— START Entries —
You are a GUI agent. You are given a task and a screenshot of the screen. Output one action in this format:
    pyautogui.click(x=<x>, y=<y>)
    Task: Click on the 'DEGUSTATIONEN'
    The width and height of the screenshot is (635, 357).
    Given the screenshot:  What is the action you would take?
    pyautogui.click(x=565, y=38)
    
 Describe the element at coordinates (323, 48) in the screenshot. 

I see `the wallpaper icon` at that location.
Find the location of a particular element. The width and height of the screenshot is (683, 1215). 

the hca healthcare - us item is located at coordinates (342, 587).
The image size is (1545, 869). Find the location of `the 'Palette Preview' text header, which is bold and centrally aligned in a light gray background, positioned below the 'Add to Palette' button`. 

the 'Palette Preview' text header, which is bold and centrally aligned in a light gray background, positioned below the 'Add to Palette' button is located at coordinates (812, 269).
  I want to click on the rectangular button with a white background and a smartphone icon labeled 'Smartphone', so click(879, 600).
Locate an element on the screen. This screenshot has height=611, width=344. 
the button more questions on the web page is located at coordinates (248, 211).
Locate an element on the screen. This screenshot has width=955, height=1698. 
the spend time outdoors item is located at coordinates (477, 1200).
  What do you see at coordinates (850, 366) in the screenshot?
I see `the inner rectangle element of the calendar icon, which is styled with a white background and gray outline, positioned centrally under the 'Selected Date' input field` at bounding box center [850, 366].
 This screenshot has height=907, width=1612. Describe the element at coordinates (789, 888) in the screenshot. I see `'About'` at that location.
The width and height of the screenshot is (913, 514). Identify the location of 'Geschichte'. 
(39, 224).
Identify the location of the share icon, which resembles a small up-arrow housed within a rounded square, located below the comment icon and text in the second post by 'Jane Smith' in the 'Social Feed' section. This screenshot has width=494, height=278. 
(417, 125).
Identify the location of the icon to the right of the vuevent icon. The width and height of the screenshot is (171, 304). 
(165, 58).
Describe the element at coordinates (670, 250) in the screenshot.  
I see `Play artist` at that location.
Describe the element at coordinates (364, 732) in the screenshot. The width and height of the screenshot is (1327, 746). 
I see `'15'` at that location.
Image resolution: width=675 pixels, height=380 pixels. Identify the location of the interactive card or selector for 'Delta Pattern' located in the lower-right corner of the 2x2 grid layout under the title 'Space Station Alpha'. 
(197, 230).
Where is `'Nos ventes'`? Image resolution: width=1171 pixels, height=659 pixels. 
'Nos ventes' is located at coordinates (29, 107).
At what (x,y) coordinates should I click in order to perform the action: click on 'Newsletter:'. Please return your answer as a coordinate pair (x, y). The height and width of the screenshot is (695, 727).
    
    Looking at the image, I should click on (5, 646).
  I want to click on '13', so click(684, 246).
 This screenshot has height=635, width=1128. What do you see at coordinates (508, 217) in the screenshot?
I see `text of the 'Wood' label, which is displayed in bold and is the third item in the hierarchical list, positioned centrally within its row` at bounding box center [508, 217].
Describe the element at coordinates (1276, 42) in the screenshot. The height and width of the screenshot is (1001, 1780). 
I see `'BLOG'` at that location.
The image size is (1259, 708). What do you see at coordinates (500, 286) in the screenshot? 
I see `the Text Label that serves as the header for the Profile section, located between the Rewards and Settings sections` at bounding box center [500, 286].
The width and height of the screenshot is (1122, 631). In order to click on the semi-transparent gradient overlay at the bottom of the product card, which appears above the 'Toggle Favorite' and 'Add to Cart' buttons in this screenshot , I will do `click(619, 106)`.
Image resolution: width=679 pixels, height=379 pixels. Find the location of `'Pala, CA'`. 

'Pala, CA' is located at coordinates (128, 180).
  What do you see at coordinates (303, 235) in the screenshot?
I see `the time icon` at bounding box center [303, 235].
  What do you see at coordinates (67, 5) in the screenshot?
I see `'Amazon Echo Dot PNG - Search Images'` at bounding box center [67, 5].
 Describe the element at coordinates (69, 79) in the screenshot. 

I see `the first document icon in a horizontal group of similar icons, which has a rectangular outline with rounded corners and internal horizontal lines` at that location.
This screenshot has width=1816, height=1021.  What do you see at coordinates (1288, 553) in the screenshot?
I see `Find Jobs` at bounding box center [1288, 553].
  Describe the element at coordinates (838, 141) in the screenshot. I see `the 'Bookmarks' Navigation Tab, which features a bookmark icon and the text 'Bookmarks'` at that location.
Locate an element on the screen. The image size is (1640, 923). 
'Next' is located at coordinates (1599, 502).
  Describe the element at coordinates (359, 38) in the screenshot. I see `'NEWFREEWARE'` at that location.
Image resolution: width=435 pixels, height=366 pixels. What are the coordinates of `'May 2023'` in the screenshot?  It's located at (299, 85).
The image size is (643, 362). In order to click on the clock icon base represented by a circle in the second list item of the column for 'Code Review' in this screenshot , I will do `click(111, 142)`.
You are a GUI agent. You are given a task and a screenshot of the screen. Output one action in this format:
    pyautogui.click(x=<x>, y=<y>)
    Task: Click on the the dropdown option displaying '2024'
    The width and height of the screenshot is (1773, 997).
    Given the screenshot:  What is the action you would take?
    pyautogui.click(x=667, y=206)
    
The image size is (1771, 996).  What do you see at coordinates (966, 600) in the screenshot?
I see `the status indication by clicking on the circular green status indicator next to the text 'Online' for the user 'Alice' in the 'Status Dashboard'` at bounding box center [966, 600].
— END Entries —
• Requirement: Please turn the material from the line with "has width=955, height=1698." up to and including the line with "the spend time" into a JSON list of strings, one string per line, with blank lines left out.

• Exercise output:
[
  "Locate an element on the screen. This screenshot has width=955, height=1698. ",
  "the spend time outdoors item is located at coordinates (477, 1200)."
]